A human’s vainest yearning is our wish to be remembered long after we are gone: to leave behind us on Earth some marker that will remind our descendants, into eternity, that we passed this way.

Actually, most of us can’t expect to be remembered beyond the third or fourth generation; and not even then, unless we are especially good, and leave a lot of land and money; or especially bad, and become a legend.

But the yearning cannot be repressed. That’s why blogs like this one exist, graveyards prosper, and the profession of tombstone cutters still exists.

The record of our presence on Earth is so brief – only a few thousand years – that we still have the illusion that our heroes will be remembered for all time; that they will remain forever in the human consciousness through the monuments erected in their honor.

Thus, we will forever seek travel with efforts of never forgetting the brooding Lincoln of the Memorial; the victorious Nelson of Trafalgar Square; the serene Ramses the Great, contemplating the known world from his four colossal statues at Abu Simbel; the imperial Marcus Aurelius, forever mounted on his bronze steed in Michaelangelo’s piazza; and, carved for the ages in the granite of Mt Rushmore, the faces of Washington, Jefferson, Lincoln and my best friend Teddy.

But, alas, the faces of Mt Rushmore will be worn away, too, one day, even as the mountains themselves are leveled by the tears of time. Trafalgar Square will someday be dug up by archeologists who will come upon the vain little human in the admiral’s hat and say, “And who was this funny-looking human?”; our brooding Lincoln will be pulverized, perhaps in the first intercontinental nuclear mistake; Ramses in time will surrender to the encroaching freeze of the nuclear night; and the Rome of Marcus Aurelius will lie nine cities down, like Troy.

How, then, are we to leave our mark, never to be forgotten? A fellow writer Will thinks he has found the answer. He has sent me a little leaflet advertising, “The Gift That Lasts Forever.”

For $85-send your money in with the ad (and your $4 discount) – you can have a STAR – a real star – named for you or for anyone else you name.

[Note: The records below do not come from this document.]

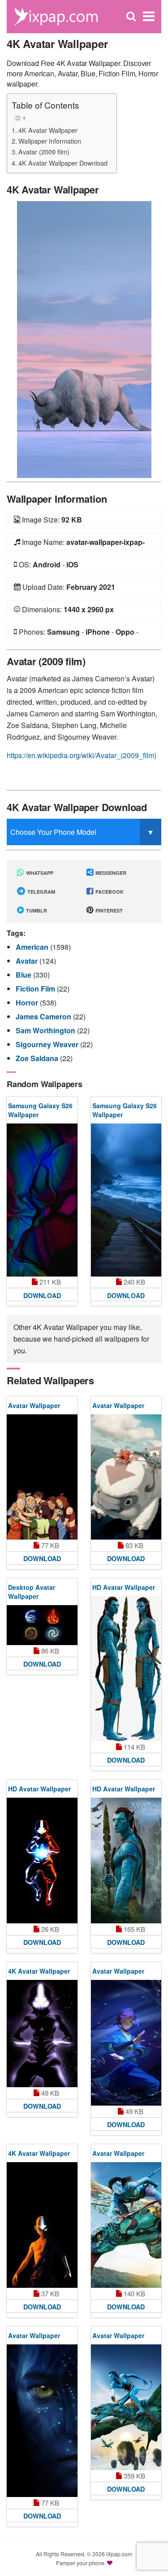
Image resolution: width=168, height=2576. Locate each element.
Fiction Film (36, 988)
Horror (28, 1002)
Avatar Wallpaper (34, 1405)
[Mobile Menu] (149, 16)
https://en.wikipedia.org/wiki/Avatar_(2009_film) (81, 755)
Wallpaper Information (49, 140)
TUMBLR (36, 910)
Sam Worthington (46, 1030)
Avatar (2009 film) (43, 151)
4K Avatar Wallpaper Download (63, 162)
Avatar (27, 961)
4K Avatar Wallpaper (48, 130)
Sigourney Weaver (48, 1044)
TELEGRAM (40, 891)
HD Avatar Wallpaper (123, 1587)
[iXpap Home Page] (55, 15)
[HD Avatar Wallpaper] (126, 1668)
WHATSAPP (39, 872)
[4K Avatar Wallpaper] (84, 339)
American (33, 947)
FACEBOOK (109, 891)
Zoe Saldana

I had heard a few pitches for this old scheme on the radio, but haven’t actually seen it in writing before. Here it is:

“Imagine the unending Cosmos, linked for eternity with the name of someone you love. Now, honor yourself, your children, parents, or that special someone by having the International Star Registry name a real star after them. The name you select will be permanently recorded in the Copyright Office of the Outlet Library of Congress, and in the Registry’s vaults in Switzerland.

“The recipient of your unique gift will receive a 12” by 16” hand-scripted parchment, two chants with sky charts, and the actual telescope coordinates for locating your star in the night sky. All sent in a sturdy gift box along with the bookley ‘Our Place in the Cosmos…’

“Follow in the footsteps of great people who already have their place in the stars: Kim Kardashian, Bruce Willis, and Michael Jackson are among the many…”

At first glance it’s a staggering idea.

Imagine looking out into the black night and seeing a distant star blinking at you and being able to say, “That’s my star – that’s Steph Bird!”

It might seem funny calling a star anything as plain as Steph Bird, compared with Alpha Centauri, Sirius, Groombridge, Epsilon Indi, and even, for that matter, Kim Kardashian.

Just imagine, having a star with your name burning out there in space, forever, twinkling out your message to the Earth: Steph Bird is here!

But it’s hard to imagine there being very many of anything as big as stars. Don’t worry, Carl Sagan tell us, in “Cosmos,” that there are more stars in the cosmos that there are grains of sand on all the beaches of the world. At least.

A galaxy is composed of billions upon billions of stars; our own Milky Way of a galaxy has about 100 billion; and there are some 100 billion galaxies. So there are plenty of stars to go around, although you can’t expect to see your own star every night.

But what about permanence? Will it hang out there for you forever, a great glowing ball of hydrogen and helium, burning at 40 million degrees at its core throughout eternity? No, alas; in time even the brightest star will burn itself out from all the constant internal combustion and radiation, and collapse inward into a hard hot mass called a white dwarf, or worse, a black hole.

In it’s death throes, even our sun, like other stars, will flare out into a red giant, engulfing the nearer plants and perhaps even the Earth – at last melting our icecaps, boiling our oceans and roasting us all, together with our little houses, institutions and monuments.

So even the stars are doomed; and there isn’t much point in having one named for you if it’s just going to burn out on you.

Anyway, International Star Registry has been discredited by astronomers, who say that only the International Astronomical Union can name stars..(LOL) and that people who pay for a star named after them might as well throw their money into a black hole, which is nothing but a very dead, very dense star.

I think what I’ll do, for my own immortality, is go down to the beach today and find a likely looking grain of sand, name it Steph Bird, then throw it back in.